Monday, December 03, 2007

Poverty Reported

The Government's strategy for tackling poverty will be heavily criticised in two separate reports .

The New Policy Institute, an independent think tank, said moves to tackle poverty and social exclusion which have been pursued since the late 1990s had lost momentum . The most serious setback in the anti-poverty campaign had been an increase of 200,000 children living in poverty during 2005/2006, its report claimed. It added that this brought the total number of children living in poverty to 3.8 million for that year, and meant there had been no sustained progress on the issue in three years. since the Government first made its pledge to end child poverty in 1999, it was still 500,000 short of the target it should have reached in 2004/2005.

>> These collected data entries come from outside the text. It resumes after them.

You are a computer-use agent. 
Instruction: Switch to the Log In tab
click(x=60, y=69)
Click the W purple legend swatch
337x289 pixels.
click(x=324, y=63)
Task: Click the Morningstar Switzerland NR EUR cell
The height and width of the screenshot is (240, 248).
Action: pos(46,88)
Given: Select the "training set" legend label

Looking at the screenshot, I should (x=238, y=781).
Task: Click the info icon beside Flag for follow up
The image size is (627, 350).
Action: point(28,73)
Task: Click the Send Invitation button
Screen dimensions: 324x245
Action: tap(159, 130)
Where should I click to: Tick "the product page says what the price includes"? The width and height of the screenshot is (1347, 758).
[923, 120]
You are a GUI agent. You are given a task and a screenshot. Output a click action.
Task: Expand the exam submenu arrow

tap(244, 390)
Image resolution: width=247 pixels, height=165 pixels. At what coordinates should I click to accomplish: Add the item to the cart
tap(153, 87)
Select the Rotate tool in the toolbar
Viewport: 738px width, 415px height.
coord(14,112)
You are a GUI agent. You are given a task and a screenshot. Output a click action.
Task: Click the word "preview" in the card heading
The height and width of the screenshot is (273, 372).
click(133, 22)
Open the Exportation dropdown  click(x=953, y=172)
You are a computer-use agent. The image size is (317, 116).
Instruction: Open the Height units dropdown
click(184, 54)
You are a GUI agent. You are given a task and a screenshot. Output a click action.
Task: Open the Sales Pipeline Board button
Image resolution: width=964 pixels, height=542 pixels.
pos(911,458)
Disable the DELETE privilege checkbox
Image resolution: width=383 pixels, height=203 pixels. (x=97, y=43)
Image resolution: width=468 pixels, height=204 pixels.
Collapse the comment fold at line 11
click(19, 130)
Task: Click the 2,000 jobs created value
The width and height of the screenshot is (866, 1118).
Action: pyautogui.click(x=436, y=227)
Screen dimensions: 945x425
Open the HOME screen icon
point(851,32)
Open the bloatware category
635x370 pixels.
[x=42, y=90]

Half of all children living in poverty were part of a working family, a similar level to a decade ago, suggesting low wages continued to be an issue.

The Joseph Rowntree Foundation, found that out of 50 indicators of poverty and social exclusion, nine had worsened in the past year, mainly in key areas of income and work. "Progress on child poverty has stalled at a level that is only halfway to the target set for two years ago. Tax credits may be working, but they are not enough on their own. Yet the Government's budgetary and legislative programme set out this autumn contains no substantial new ideas about what should be done."

A separate Treasury select committee report, MPs said that the Government's commitment to halving child poverty by 2010 could be in doubt because it has not explained how the target will be met. The report expressed concern "that the Government may have drawn back from a whole-hearted commitment" to meeting its target. It warned that any backtracking would represent a "conscious decision to leave hundreds of thousands of children in poverty for longer than is necessary".

Socialist Courier has repeatedly counselled that Government cannot legislate away poverty through a policy of reforms . The idea that capitalism can be humanised and changed by a series of reforms is almost as old as the capitalist system itself. But reforms are implemented by political parties that seek and get a mandate to run capitalism. The motives for reforms may include a genuine motive to relieve suffering and to promote well-being, but the measures have the effect of serving the system rather than meeting the needs of individuals or groups. The simple truth of the matter is that systems of social welfare do not change the exploitative character of capitalism or even touch the surface of its symptoms. Poverty has not been reformed away and poor housing, unemployment, job insecurity and related ill-health remain very real concerns for the working class.